I believe this is because my file_parse variable isn’t used anywhere.

hi Onur,

I think it is not possible to directly use ImageDataBunch, But you can use datablock API to create that.

data = (ImageList.from_folder(path)
.split_by_folder()
.label_from_re(pattern)
.databunch())

this is the basic idea.

You can look here for more details, “https://docs.fast.ai/data_block.html”.

But where does training and test go into that?

We use the same data block as before but we add ‘add_test_folder’ to get test data.

data = (ImageList.from_folder(path)
.split_by_folder()
.label_from_re(pattern)
.add_test_folder()
.databunch())

In fastai framework we won’t have any labels for test data because we want to get results for that,but if you want look at how good your model is doing with data for which you already have labels you consider it as validation set.
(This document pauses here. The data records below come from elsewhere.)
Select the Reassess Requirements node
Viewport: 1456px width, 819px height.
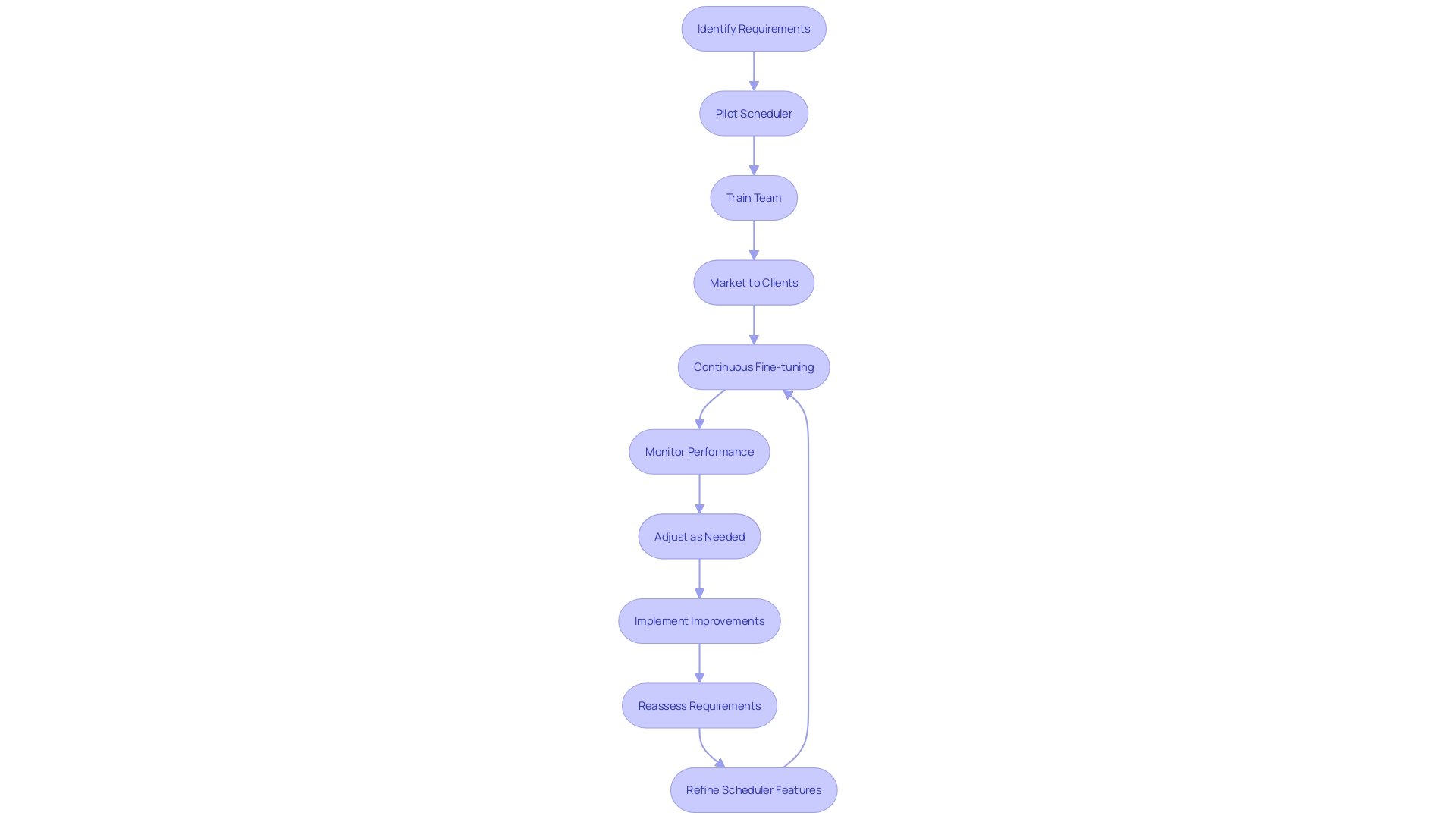(699, 705)
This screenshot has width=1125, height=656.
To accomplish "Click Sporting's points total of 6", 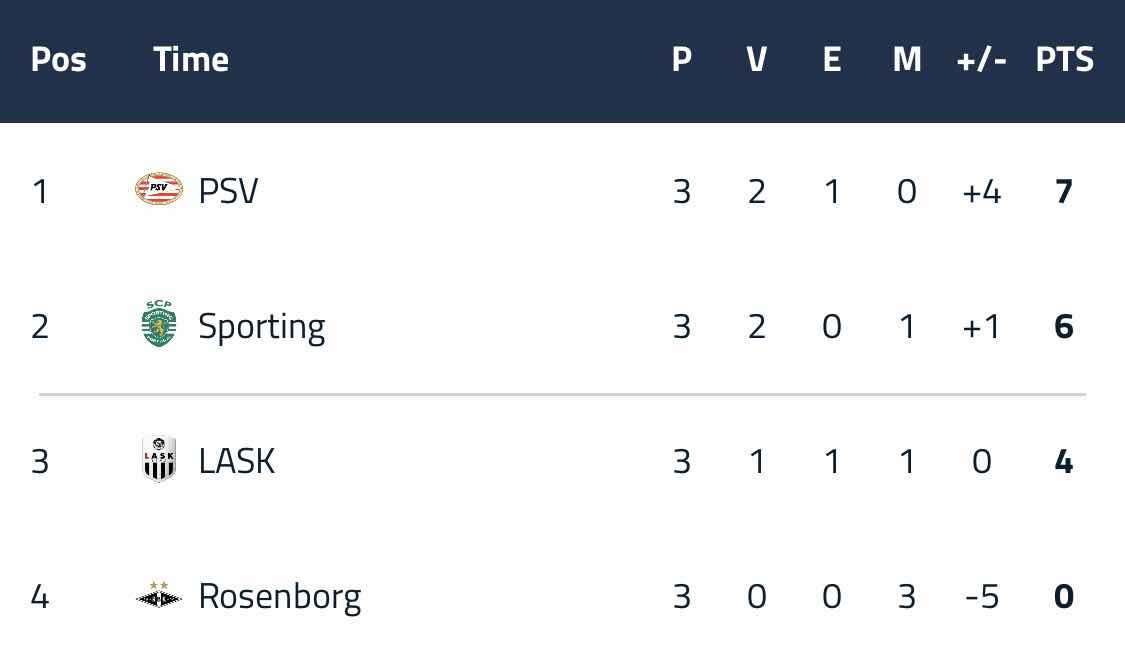I will 1064,327.
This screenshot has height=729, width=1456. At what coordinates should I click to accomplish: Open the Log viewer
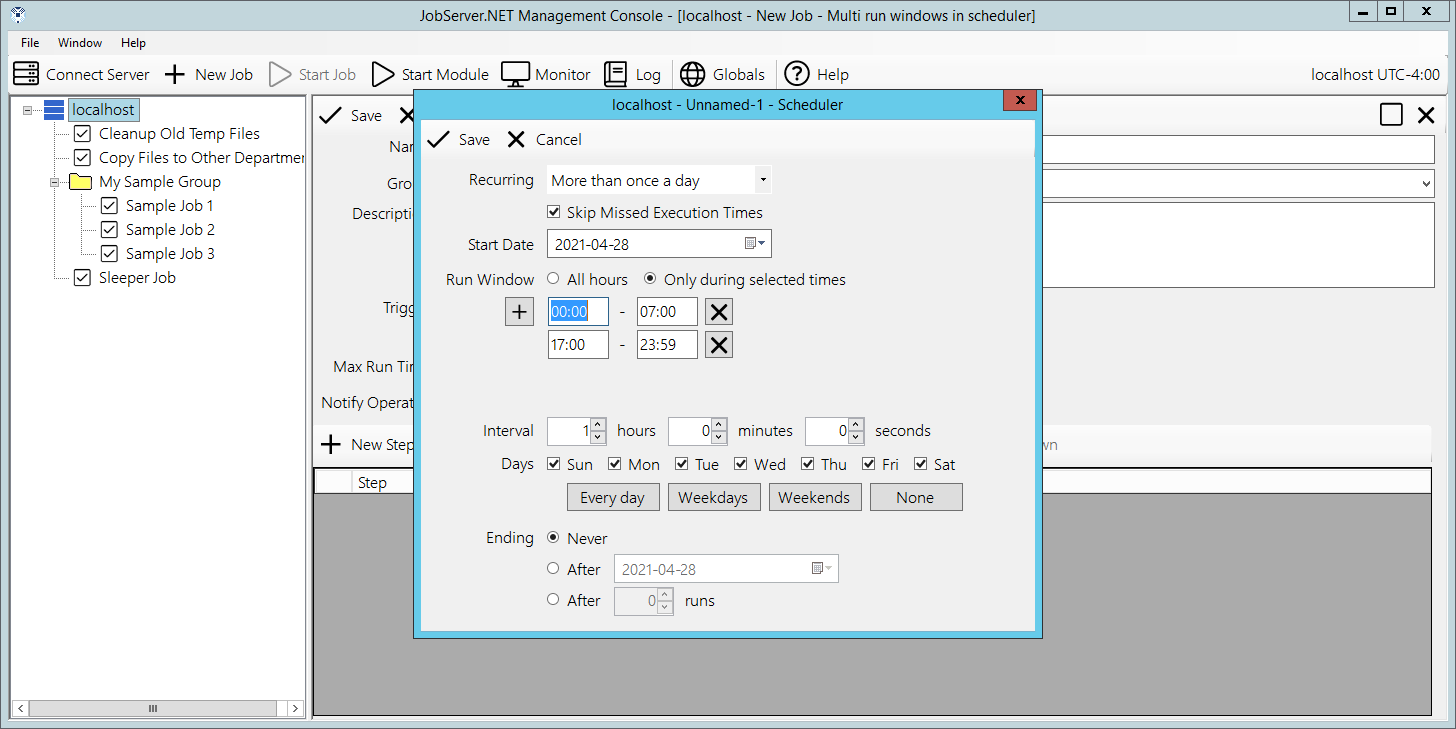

If it indeed is validation set then .from_folder() expects it to have name as ‘valid’ if it has other name you can do this,
.from_folder(train=name,valid=name)

I don’t get it. The validation set is to be created from the training set. I have an additional, labelled test set as well.

It is not always a case that you want to use training data in validation set. Since you have a separate set with labeled data to look how your model is doing, you don’t need to take out some data from training set to make a validation set.